# TEXT BLOCK

* start *

The Company follows the method of accounting for income taxes prescribed by ASC 740 Accounting for Income Taxes, which requires recognition of deferred tax assets and liabilities for the expected future tax consequences of events that have been included in the financial statements or tax returns. Under this method, deferred tax assets and liabilities are based on the differences between the financial statement and tax bases of assets and liabilities using enacted tax rates in effect for the year in which the differences are expected to reverse. Valuation allowance are established, when necessary, to reduce deferred tax assets to the amount expected to be realized.
The Company adopted the provisions of FASB Interpretation No. 48, Accounting for Uncertainty in Income Taxes, (FIN 48), codified in FASB ASC Topic 740, on January 1, 2007. As a result of the implementation of FIN 48, the Company made a comprehensive review of its portfolio of tax positions in accordance with recognition standards established by FIN 48, and the Company recognized no material adjustments to liabilities or stockholders equity. When tax returns are filed, it is highly certain that some positions taken would be sustained upon examination by the taxing authorities, while others are subject to uncertainty about the merits of the position taken or the amount of the position that would be ultimately sustained. The benefit of a tax position is recognized in the financial statements in the period during which, based on all available evidence, management believes it is more likely than not that the position will be sustained upon examination, including the resolution of appeals or litigation processes, if any. Tax positions taken are not offset or aggregated with other positions. Tax positions that meet the more-likely-than-not recognition threshold are measured as the largest amount of tax benefit that is more than 50 percent likely of being realized upon settlement with the applicable taxing authority. The portion of the benefits associated with tax positions taken that exceeds the amount measured as described above is reflected as a liability for unrecognized tax benefits in the accompanying balance sheets along with any associated interest and penalties that would be payable to the taxing authorities upon examination. Interest associated with unrecognized tax benefits is classified as interest expense and penalties are classified in selling, general and administrative expenses in the statements of income. The adoption of FIN 48 did not have a material impact on the Companys financial statements. At June 30, 2011 (unaudited) and December 31, 2010, the Company did not take any uncertain positions that would necessitate recording of tax related liability.
Comprehensive Income
ASC 220, Reporting Comprehensive Income, established standards for the reporting and display of comprehensive income, its components and accumulated balances in a full set of general purpose financial statements. ASC 220 defines comprehensive income to include all changes in equity except those resulting from investments by owners and distributions to owners. Among other disclosures, ASC 220 requires that all items that are required to be recognized under current accounting standards as components of comprehensive income be reported in a financial statement that is presented with the same prominence as other financial statements. The Companys only current component of comprehensive income is the foreign currency translation adjustment.

* end *

# TASK INSTRUCTIONS
1. Using the accounting text above, answer each question:
(a) On what date did the Company adopt FIN 48?
(b) In which category of the statements of income are penalties classified?
(c) What is the Company's only current component of comprehensive income?
2. Return the part of the accounting text that opens with the words "The Company follows" and closes with "to be realized.", unchanged.

# GIVEN MATERIAL
* start *

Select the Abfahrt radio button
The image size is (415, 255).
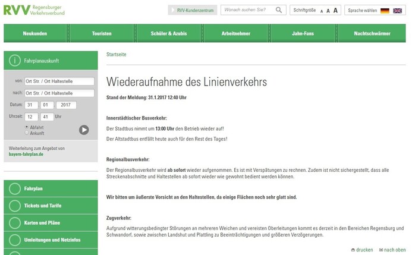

* end *

# EXPECTED ANSWERS
1.
(a) January 1, 2007
(b) Selling, general and administrative expenses
(c) The foreign currency translation adjustment

2.
The Company follows the method of accounting for income taxes prescribed by ASC 740 Accounting for Income Taxes, which requires recognition of deferred tax assets and liabilities for the expected future tax consequences of events that have been included in the financial statements or tax returns. Under this method, deferred tax assets and liabilities are based on the differences between the financial statement and tax bases of assets and liabilities using enacted tax rates in effect for the year in which the differences are expected to reverse. Valuation allowance are established, when necessary, to reduce deferred tax assets to the amount expected to be realized.